## Task to complete
Hand back every line from the beginning of the data below through the line containing "Switch to the Untertitel tab", word for word and free of pictures.

Stored data
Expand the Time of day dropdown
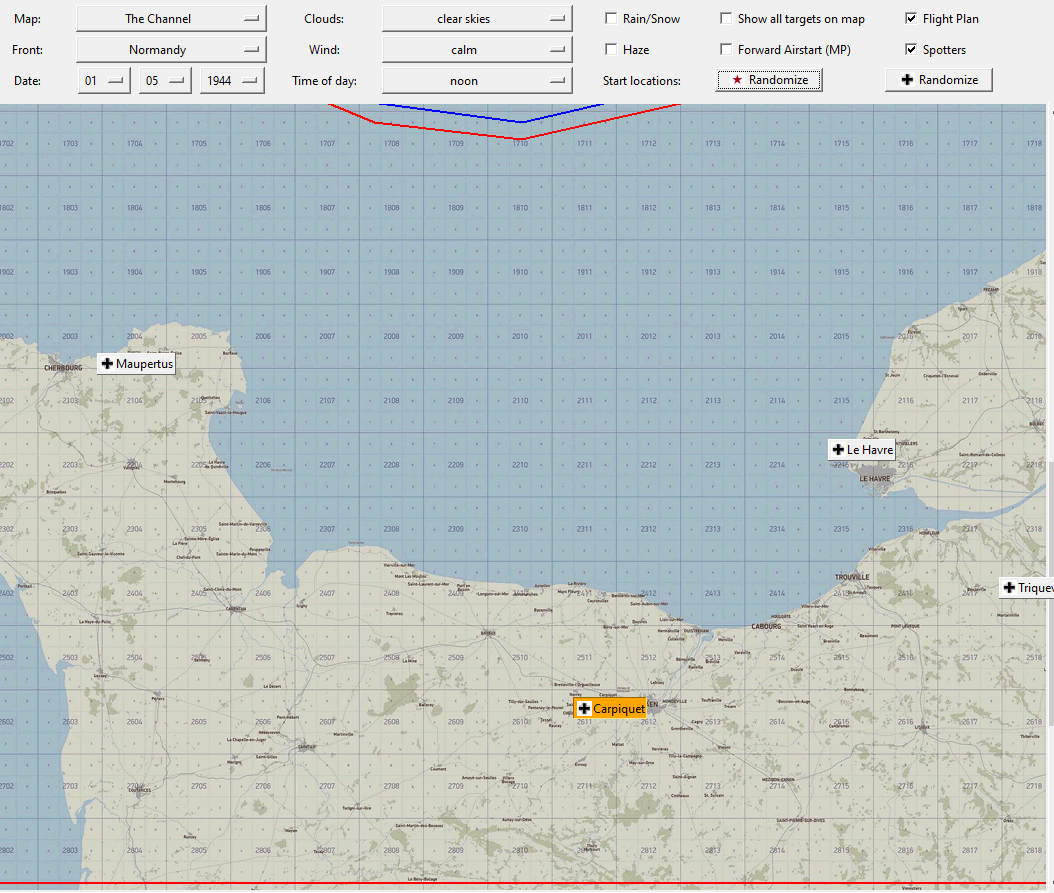 pos(477,81)
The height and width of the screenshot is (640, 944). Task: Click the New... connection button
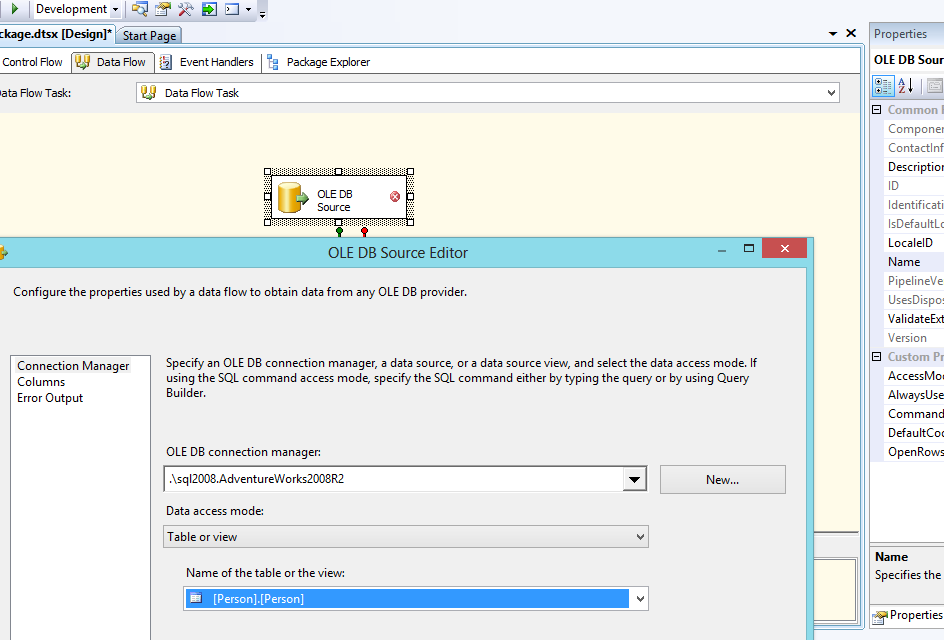722,480
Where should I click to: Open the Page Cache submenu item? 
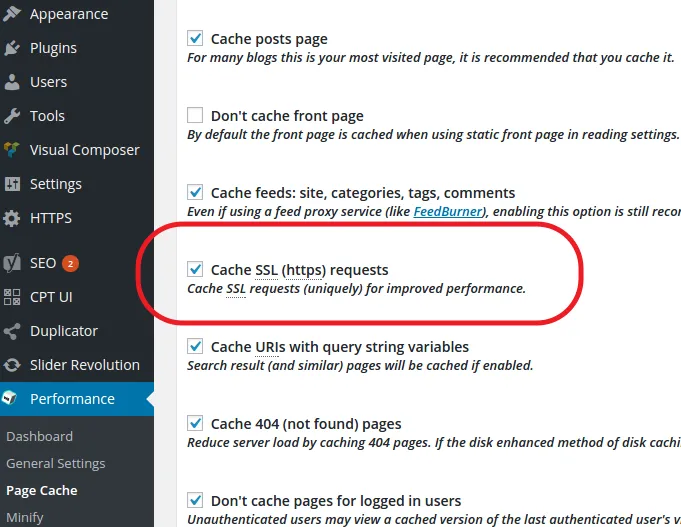[x=41, y=490]
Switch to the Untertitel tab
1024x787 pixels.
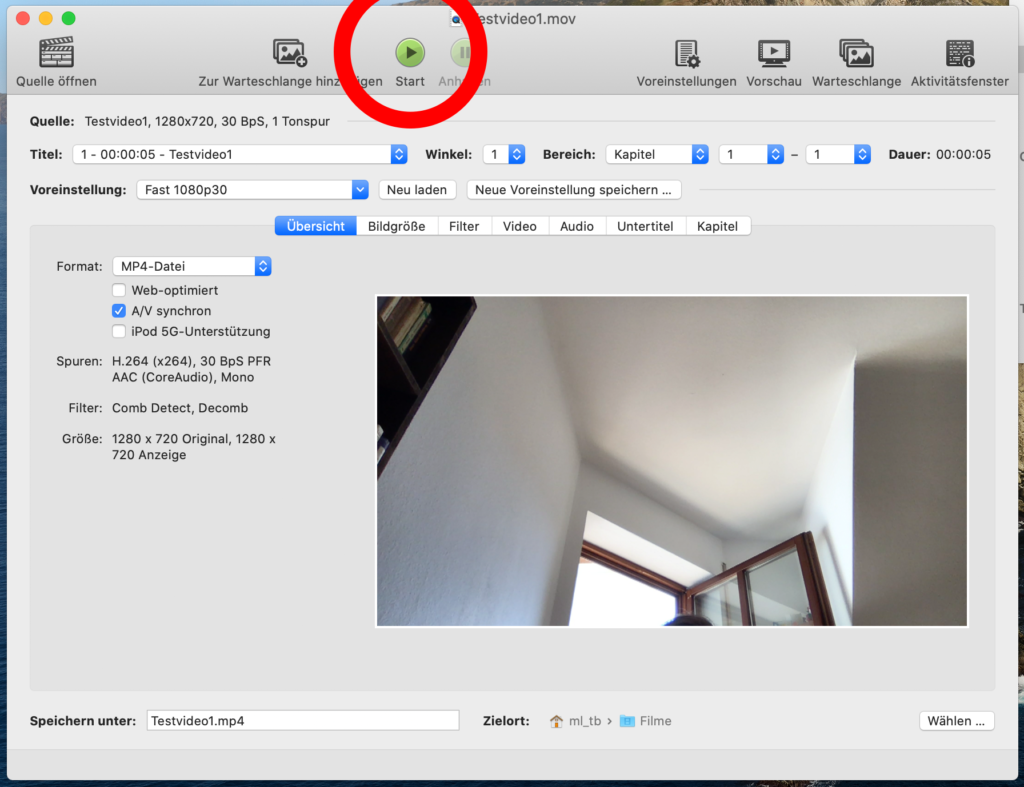tap(645, 226)
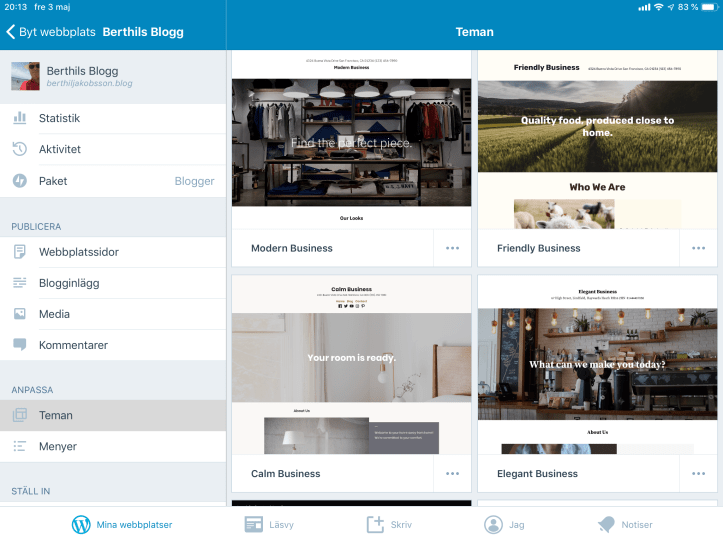Open Webbplatssidor via the page icon
Screen dimensions: 723x542
click(x=20, y=252)

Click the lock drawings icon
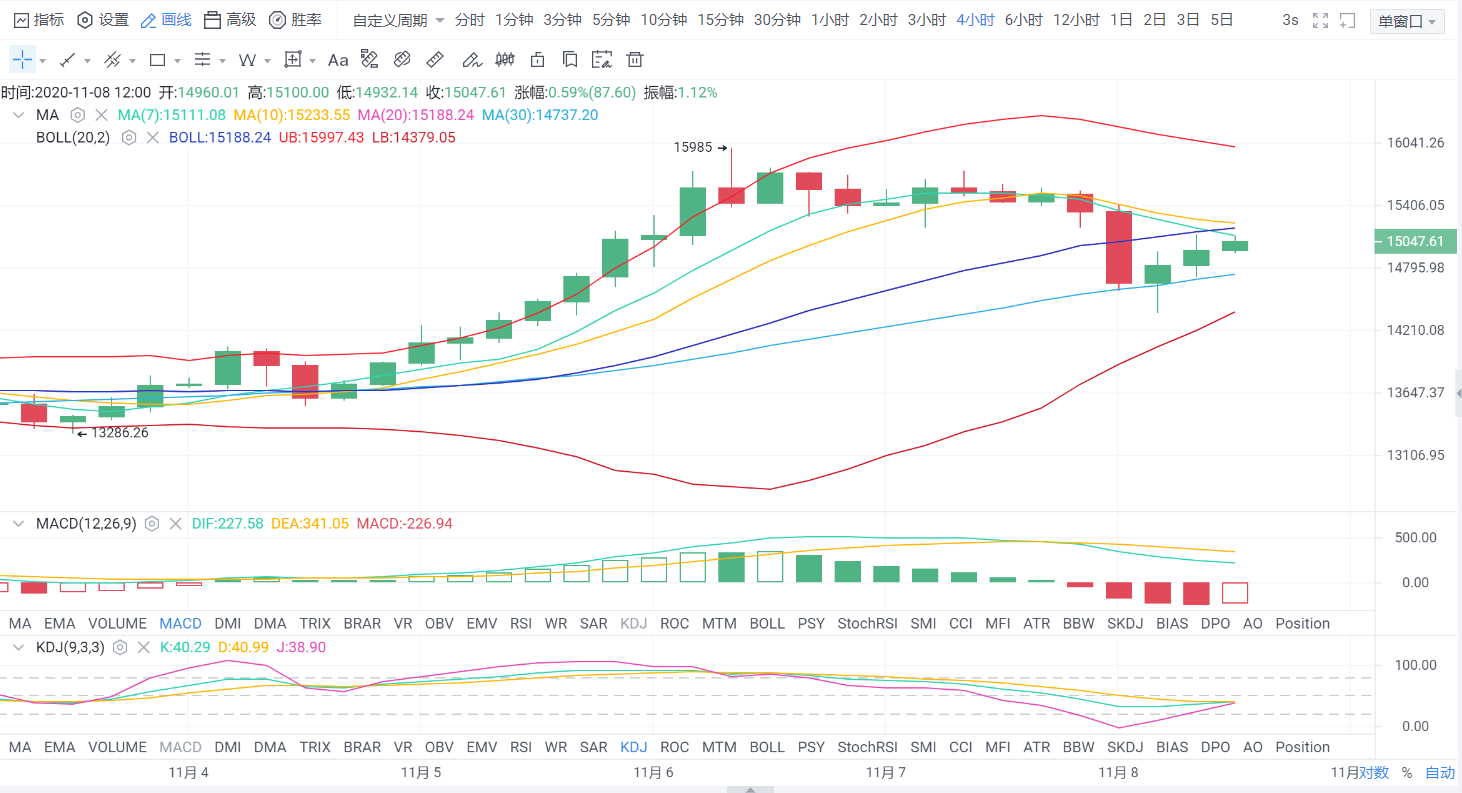[x=538, y=60]
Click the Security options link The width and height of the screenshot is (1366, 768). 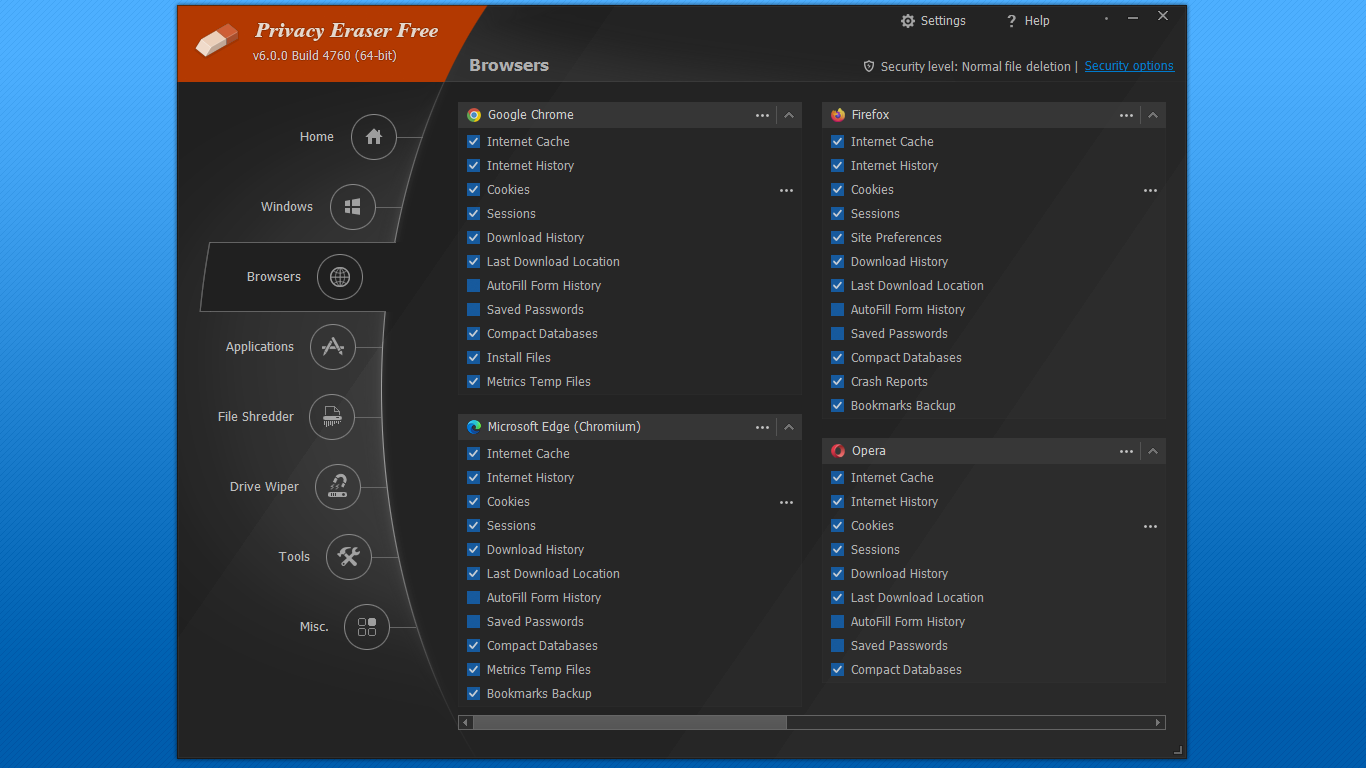pyautogui.click(x=1129, y=66)
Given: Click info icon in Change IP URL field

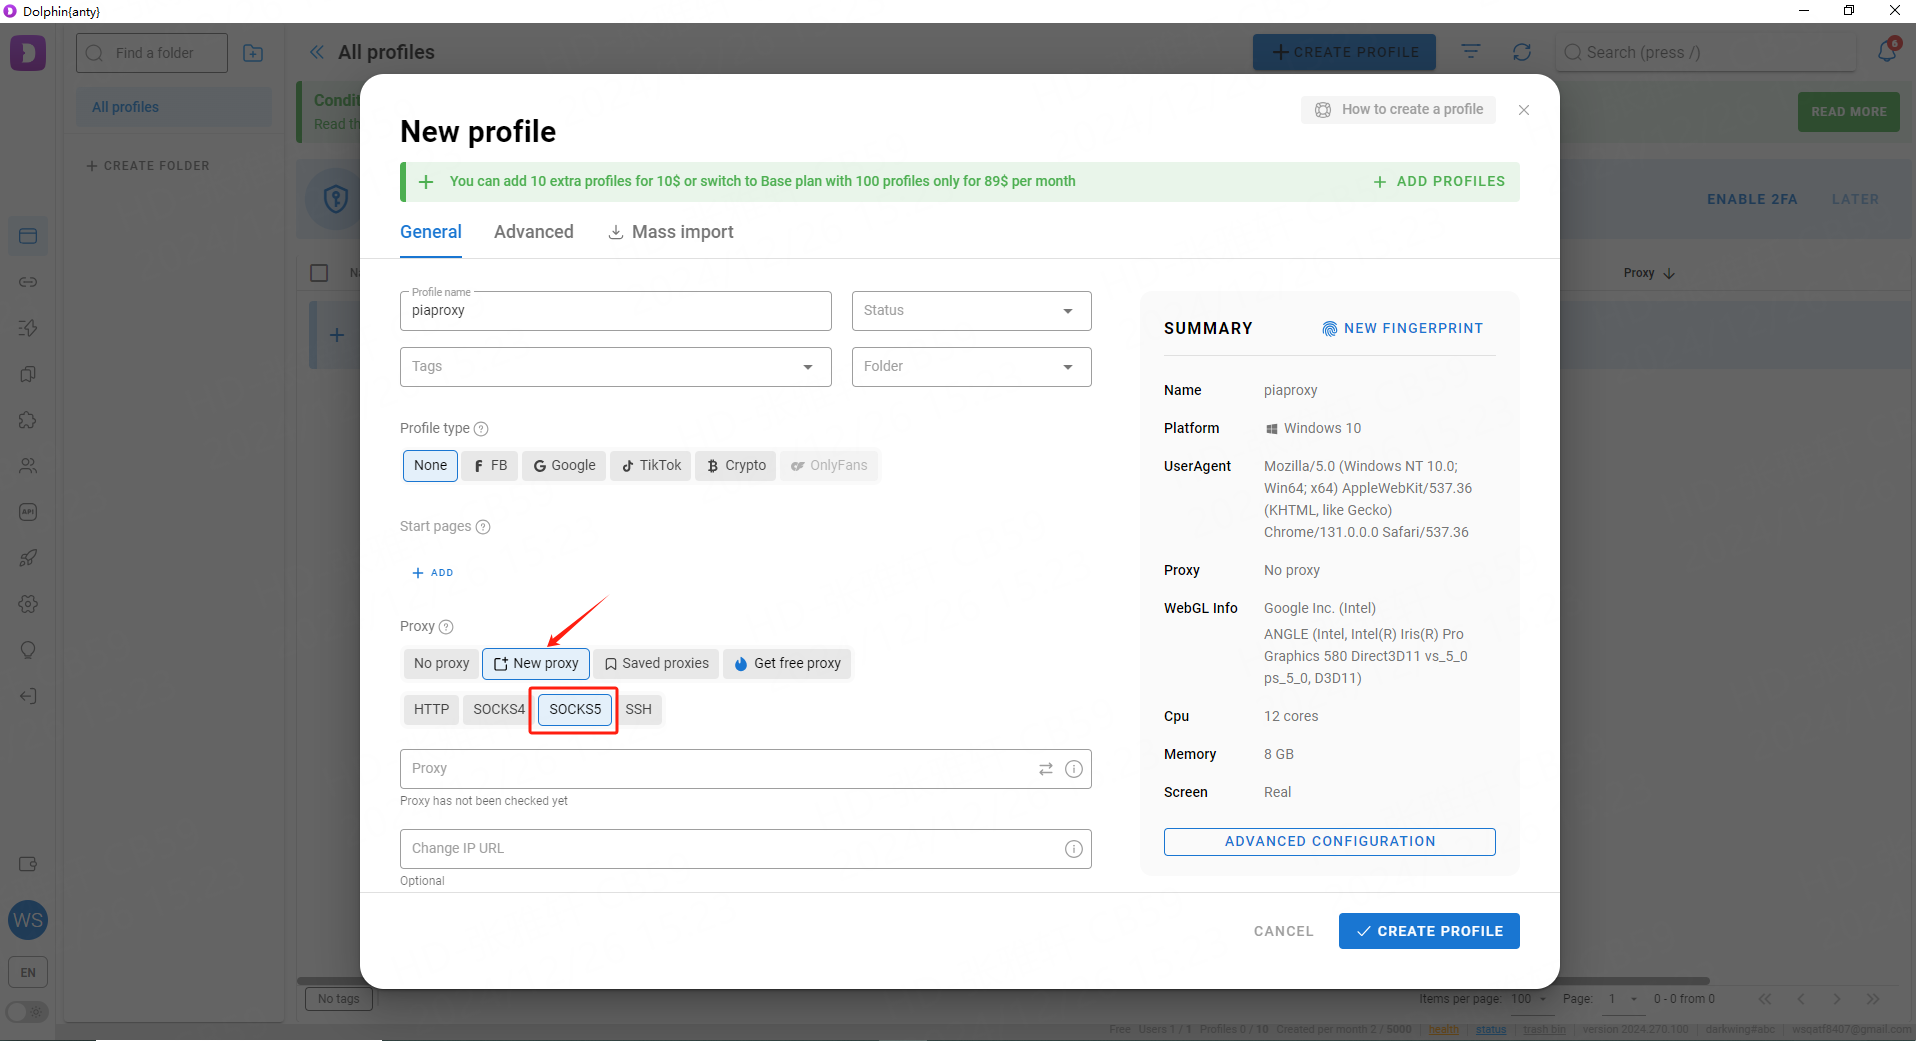Looking at the screenshot, I should 1073,849.
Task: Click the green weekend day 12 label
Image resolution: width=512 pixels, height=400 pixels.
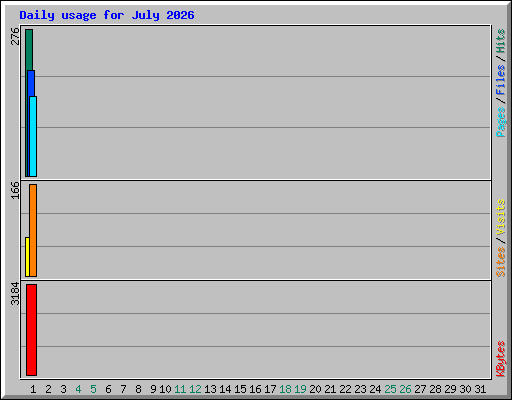Action: [195, 389]
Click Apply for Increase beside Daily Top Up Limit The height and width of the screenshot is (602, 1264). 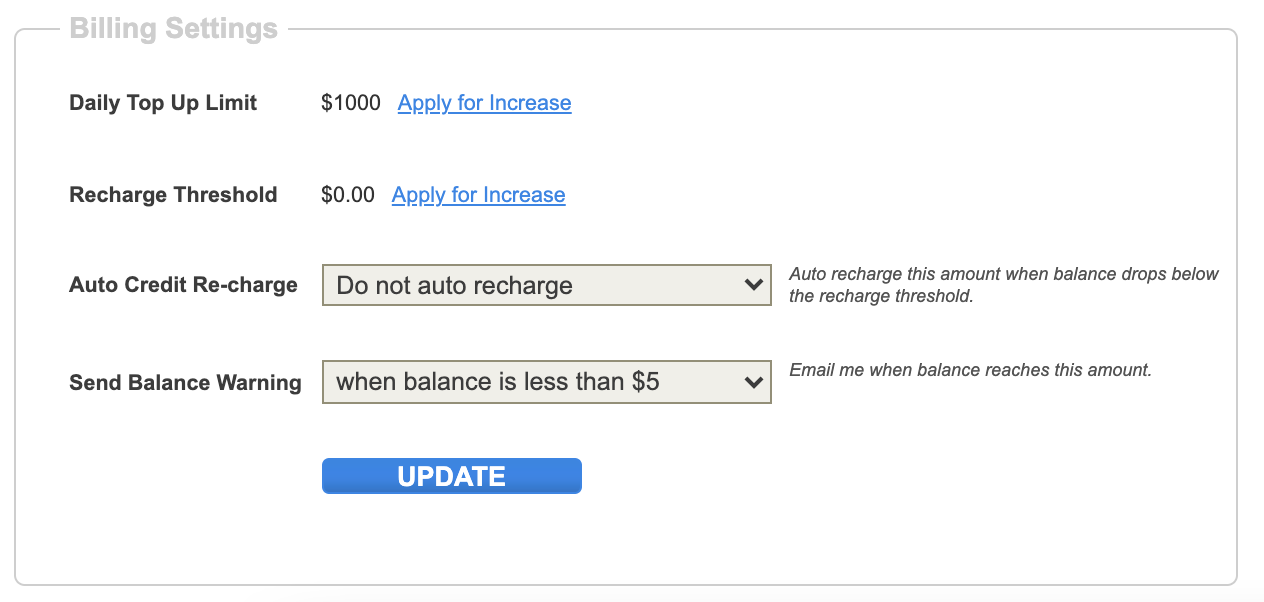point(484,103)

## Output of the exercise
Expand the Time of day dropdown
 pos(477,81)
The height and width of the screenshot is (640, 944). Task: Click the New... connection button
722,480
Where should I click to: Open the Page Cache submenu item? 
[x=41, y=490]
Switch to the Untertitel tab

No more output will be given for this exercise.